Selon Renzo Piano, « l’édifice du musée doit, par son architecture, s’efforcer de manifester la qualité propre de la collection qu’il abrite, et définir sa relation avec le monde extérieur ». D’après cette idée, le Centre Pompidou laisse voir le squelette qui le structure par un code visuel simple. Non seulement tout y est dévoilé, mais en plus les différentes couleurs révèlent l’utilité des diverses composantes. Le blanc revêt les structures de soutien; le rouge sert à identifier les aires de communication; pour le transport des eaux, on a privilégié le vert; le bleu correspond aux canaux de traitement de l’air; et, enfin, le jaune souligne les zones d’électricité. Audacieux et efficace, ce système de codes colorés permet aux visiteurs de s’imprégner de l’esprit de ce centre novateur dès l’extérieur. L’utilisation de panneaux de verre immenses permet de laisser voir l’intérieur et d’user de transparence, ce qui atté­nue le côté officiel des musées plus traditionnels. Renzo Piano considère cette architecture comme une provocation élémentaire; il apprécie particulièrement le fait que l’édifice ne ressemble en rien aux bâtiments parisiens habituels. Construit en pièces détachées, il constitue un divertissement incontournable quasi enfantin, ludique et spectaculaire. Quelque 25 000 amateurs d’art moderne et contemporain s’y rendent chaque jour. C’est une affirmation postmoderne de l’art vivant dans une ville où le patrimoine et l’histoire sont omniprésents.

Un musée, trois collines
À la tête de RPBW, une firme de plus d’une vingtaine d’architectes, de collaborateurs et de techniciens, Renzo Piano est plus actif que jamais. C’est lui qui a pensé le Centre Paul Klee (Zentrum Paul Klee, en allemand). Les dirigeants de la ville de Berne ont voulu souligner l’apport de l’artiste bernois Paul Klee (1879-1940) par l’érection d’un centre culturel à son image. Le musée de dimension modeste est entièrement fait de verre et d’acier.

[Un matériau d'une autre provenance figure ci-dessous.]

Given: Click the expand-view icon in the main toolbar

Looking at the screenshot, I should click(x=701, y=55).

Les espaces du Centre Paul Klee devaient eux aussi être multifonctionnels et permettre la cohabi­tation de locaux de recherche, d’une bibliothèque, de salles de conférences et de salles de concert, tout en mettant l’accent sur les espaces d’exposi­tions permanentes et temporaires. La forme retenue par Renzo Piano rappelle trois collines. Il a choisi cette forme pour que le musée « s’inscrive dans le concret du paysage », où se trouvent plusieurs dénivellations. Chacune des vagues construites par Piano correspond à une fonction distincte. L’idée de diviser le musée en trois corps de bâtiment symbolise trois pendants de la vie d’artiste de Klee, qui partageait ses passions entre la poésie, la musique et la peinture. Piano a dû ima­giner un système d’éclairage spécifique, comme c’est toujours le cas pour les édifices à vocation artistique. Les œuvres de Paul Klee étant très fra­giles, un éclairage indirect diffusé par divers écrans translucides permet à la lumière naturelle de pénétrer à l’intérieur du bâtiment sans danger.

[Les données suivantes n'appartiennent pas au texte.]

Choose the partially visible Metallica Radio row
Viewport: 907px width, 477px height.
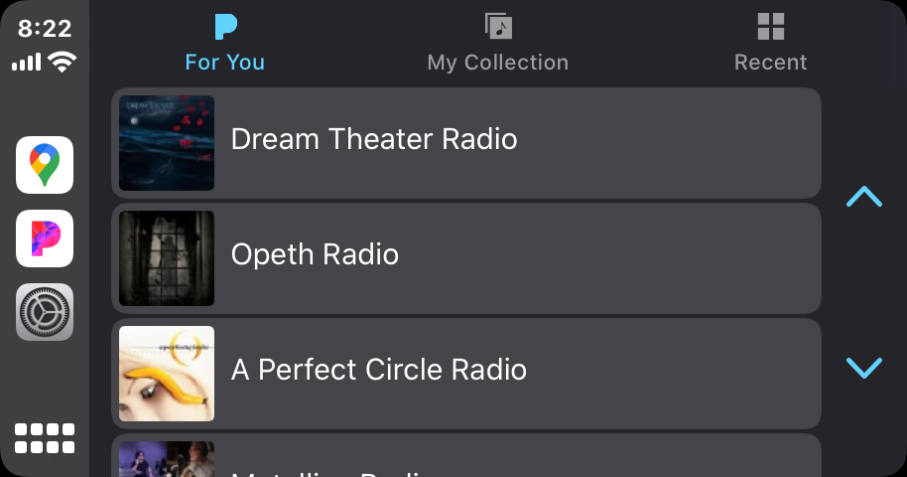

Contrairement au Centre Pompidou, le Centre Paul Klee est à échelle humaine. Piano a voulu garder l’esprit de Klee dans ce musée culturel. « Il y avait une chose importante du point de vue de la mythologie. C’est que le site se trouve à côté du cimetière où Paul Klee repose… il y avait un certain respect. Et c’est comme cela que tout a commencé, puisque ce jour-là, on a découvert ces collines douces. Dans une certaine mesure, le dessin du bâtiment tel qu’il aurait été conçu était déjà un petit peu là. Mais c’est toujours un peu comme ça : ce n’est pas vrai que les lieux ne parlent pas, il faut savoir les écouter, les lieux parlent, et ce lieu parlait déjà, il avait déjà des traces du projet. Il y avait les rayures du terrain, les collines légères… » disait Renzo Piano lors d’une entrevue pour le chaîne de télévision Arte.

On reconnaît un grand architecte à sa polyva­lence; ces deux centres démontrent que Renzo Piano sait faire grandiose ou modeste selon les commandes et l’esprit des projets.